→ **TEXT SEGMENT**
########

This post explains how Russian Roulette can be viewed as rejection sampling a PDF to do importance sampling.

The explanation sticks to simple 1D functions and has some ~500 lines of c++ to accompany it that made the data for the explanations.

The code is at: https://github.com/Atrix256/RussianRoulette1D

# Background Topics

Here are some quick definitions and links to more info.

**Monte Carlo Integration** – Using random samples of a function to find the area under the curve if you graphed it. Aka using random numbers to integrate a function numerically.

**Importance Sampling** – Using random numbers in Monte Carlo integration where the probabilities of numbers drawn aren’t the same for each number. As the graph of the probabilities looks more similar to the graph of the function being sampled, Monte Carlo integration gets closer to the right answer a lot more quickly. At the extreme, it only takes one sample to get the exact answer!

**PDF** – Probability density function. This is a function that describes how probable different numbers are for being generated. It integrates to 1, but might have values that go above one. The area under the curve between 2 values is the percent chance probability of a random number falling between those two values.

**Uniform Distribution** – Random numbers (A PDF) where all possible values are equally likely. If you made a histogram of the numbers generated from this distribution, it would be flat, if you generated an infinite number of values.

**Rejection Sampling** – If you know the shape of a PDF you would like to draw random numbers from, but you aren’t sure how to actually generate random numbers following that PDF, rejection sampling is one way to do that.

**Russian Roulette** – If you have something like an infinitely recursive (or iterative) integral, like you find with the rendering equation, Russian Roulette is a way to stop the infinite process early while still getting the correct answer. It stops early without adding bias. More generally it lets you skip doing some of the work you have to do, without adding bias.

Here are the links:

Monte Carlo Integration Explanation in 1D

Generating Random Numbers From a Specific Distribution With Rejection Sampling

Russian Roulette and Splitting (PBRT book chapter 13.7)

You’ll also see the code for this post doing a “lerp” to average sample points. If you want more info about that, check this out:

# Integrating y=x^2 from 0 to 1

Let’s look at a couple different ways to integrate a function numerically, to get a sense of things.

########

→ **PROVIDED DATA**
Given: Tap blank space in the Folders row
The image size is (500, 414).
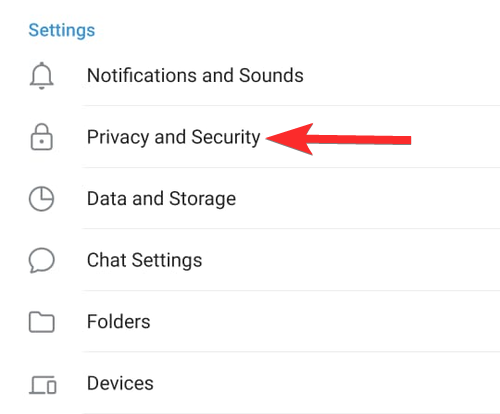Looking at the screenshot, I should [325, 322].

########

→ **EXERCISE REQUIREMENTS**
a - Based on the Russian Roulette post, mark each statement (i), (ii), (iii) yes or no, and quote the words that decide it.
(i) The code that comes with the post is about 500 lines of C++.
(ii) A PDF never takes values above one.
(iii) Russian Roulette adds bias when it stops the process early.
b - Go on with the Russian Roulette post from the point where it stops.
The listing has no part in this work.

→ **THE RESULTS**
a -
(i) Yes: "has some ~500 lines of c++ to accompany it"
(ii) No: "It integrates to 1, but might have values that go above one."
(iii) No: "It stops early without adding bias."

b -
We’re going to integrate y=x^2 from 0 to 1 three different ways. First we’ll use regular Monte Carlo with a uniform distribution, second we’ll importance sample it using rejection sampling, and thirdly, we’ll use Russian roulette which as you’ll see is also importance sampling using rejection sampling.

Simple Monte Carlo integration works like this:

- Take N random samples of a function between A and B
- Sum them up and divide by N to get the average height of the function between A and B
- Multiply by B-A to get the area under the curve

Doing that with the accompanying code, after 1000 samples the value it comes up with is 0.298374. The actual value is 1/3 or 0.33333… so it got fairly close. Check out the “// monte carlo” section in the code inside of TestFlat().

We’ll do the same steps again but this time do importance sampling with rejection sampling.

Since we know y=x^2 is 0 when x is 0 and 1 where x is 1, we can use rejection sampling to make a probability density function that is similar.

Whenever we generate a random number “x” between 0 and 1 to use in the function, we’ll say there is an “x” percent chance that we keep that number, otherwise we throw it away and generate a new random number. Another way of saying this is that there is a 1-x percent chance that we are going to throw it away and generate a new random number.

That probability of keeping numbers looks like the function y=x when you do this. y=x isn’t a proper PDF though because the area under the curve is 0.5, not 1, so you need to multiply it by 2 to make it a proper PDF. This doesn’t actually change the probabilities, this is just making a “proper PDF” that describes the probabilities. So, the PDF for these random numbers is y=2x.

We have to change how we use these random numbers too though. After we calculate our y value by plugging x into y=x*x, we need to divide it by the PDF value for x before we add them to the sum (the sum which we later divide by N to get the average). You just plug x into the PDF function y=2x to get the PDF value. We divide by the PDF because what this does is make it so numbers that come up more often weigh less into the final average. For instance, if one number came up twice as often than another in your random numbers, you should make it count for half as much to the final average, to make things equal like they are in plain vanilla Monte Carlo.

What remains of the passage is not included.